* **Task instructions**: Copy the rows below verbatim, beginning at the line that contains "Where should I" and continuing through the last row. Leave the pictures out.
* start Data records *
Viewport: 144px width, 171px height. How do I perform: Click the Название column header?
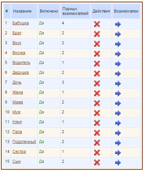[22, 11]

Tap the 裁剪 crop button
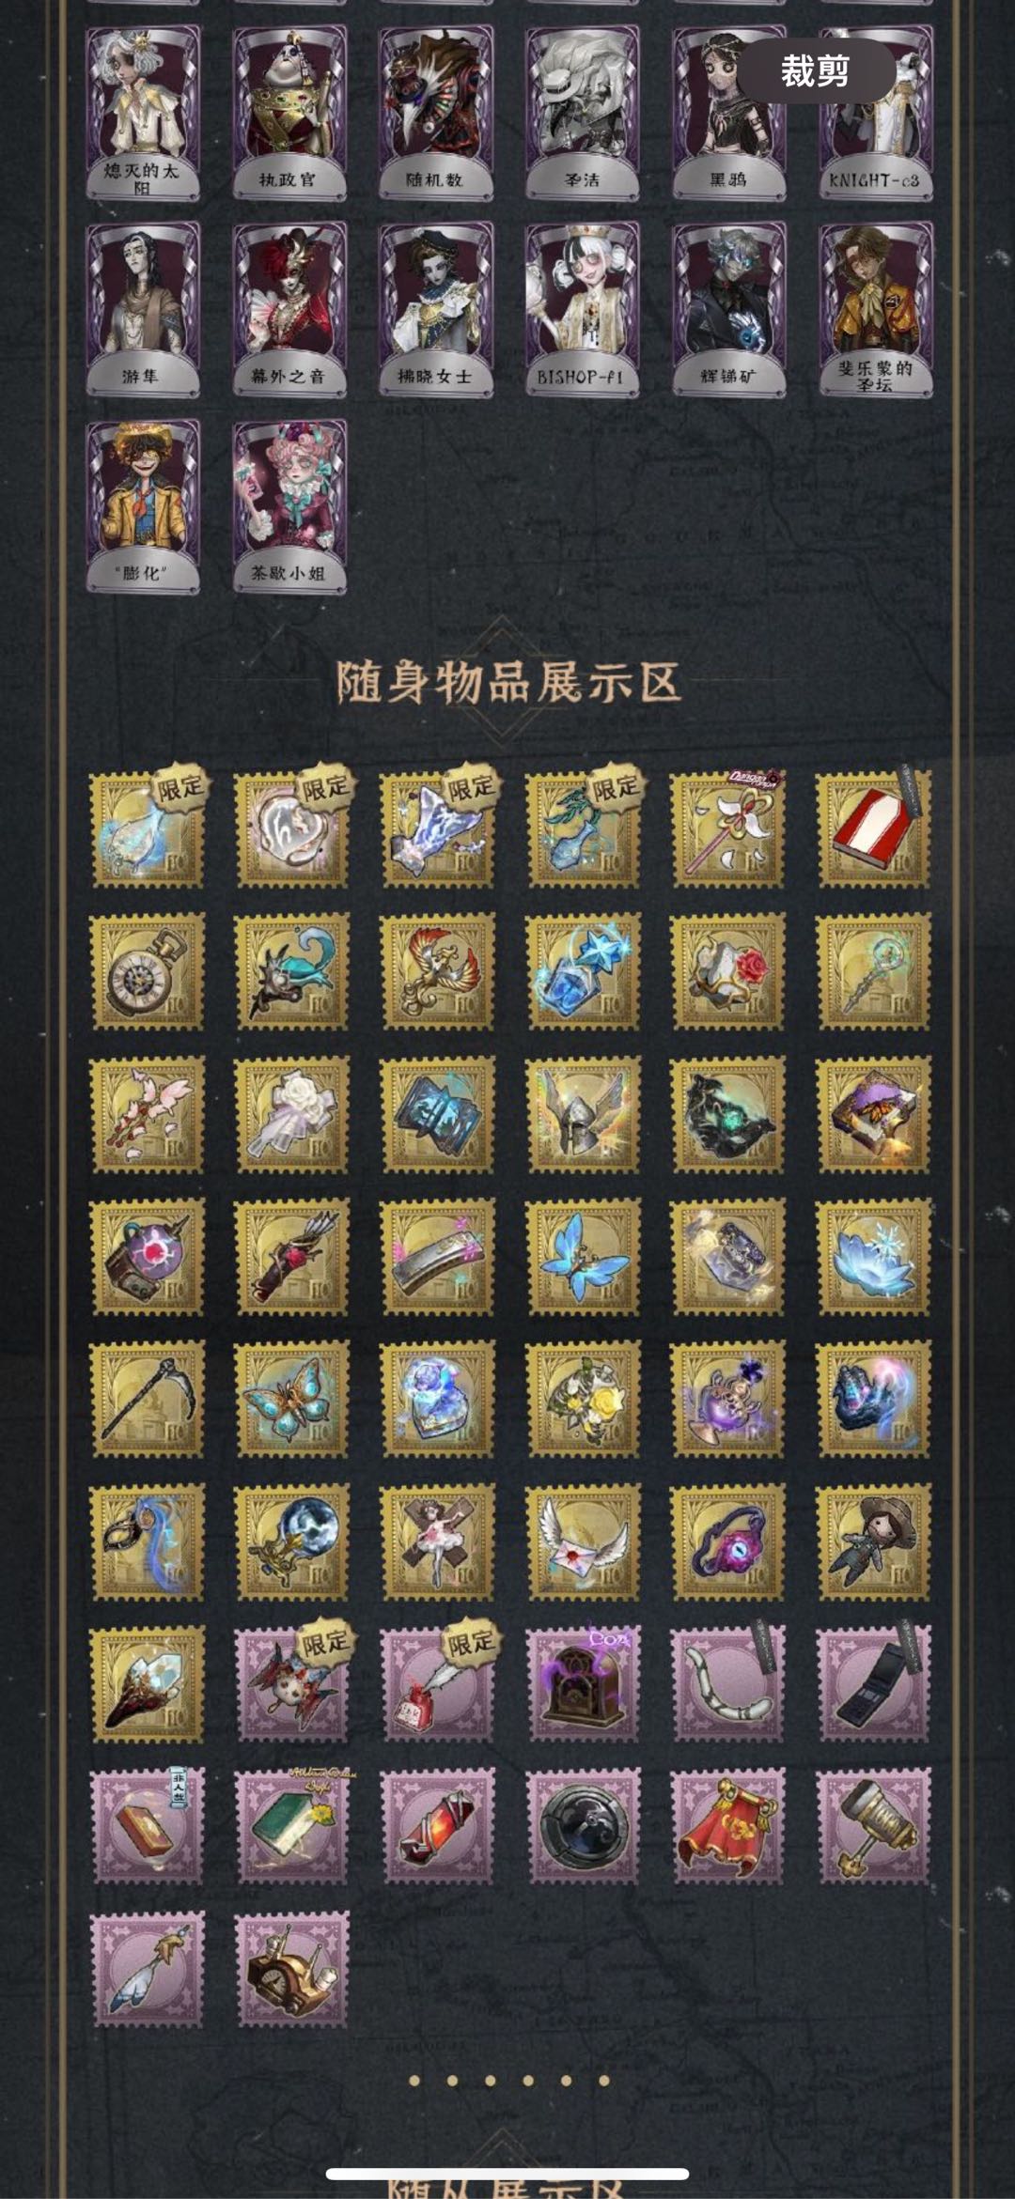tap(815, 70)
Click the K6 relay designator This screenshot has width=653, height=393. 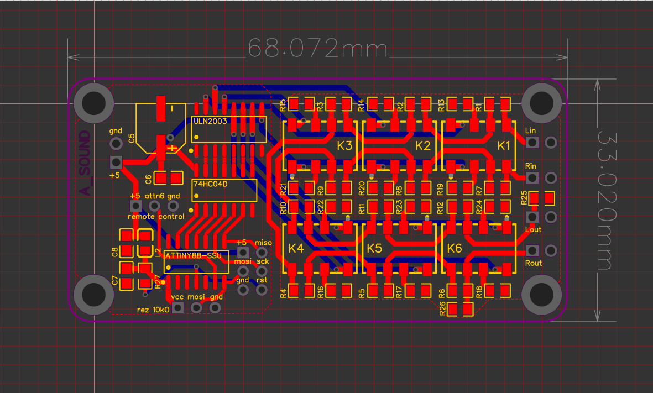[x=455, y=248]
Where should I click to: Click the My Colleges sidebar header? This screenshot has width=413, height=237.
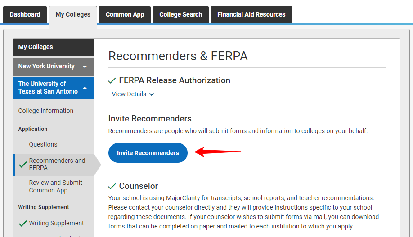click(x=36, y=47)
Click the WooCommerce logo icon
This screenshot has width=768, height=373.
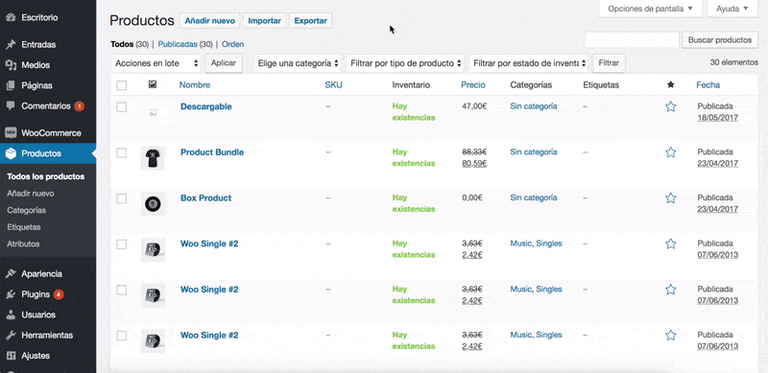[11, 132]
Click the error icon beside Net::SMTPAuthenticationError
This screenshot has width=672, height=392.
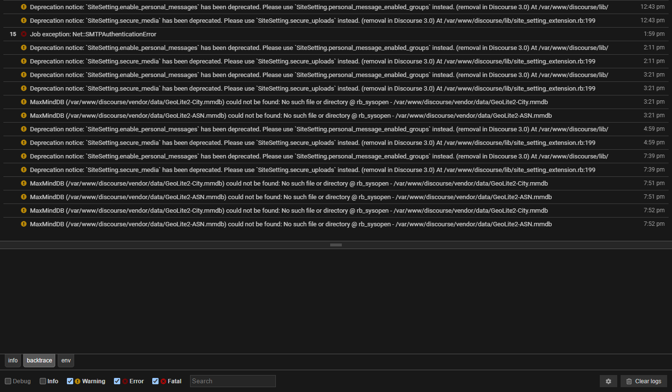24,34
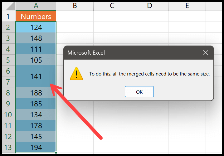Screen dimensions: 224x156
Task: Select the cell containing 194
Action: 36,147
* end Data records *
* **Completed exercise**:
Where should I click to: Click the My Colleges sidebar header? This screenshot has width=413, height=237.
click(x=36, y=47)
Click the WooCommerce logo icon
This screenshot has width=768, height=373.
[11, 132]
Click the error icon beside Net::SMTPAuthenticationError
This screenshot has width=672, height=392.
24,34
Screen dimensions: 224x156
Task: Select the cell containing 194
Action: 36,147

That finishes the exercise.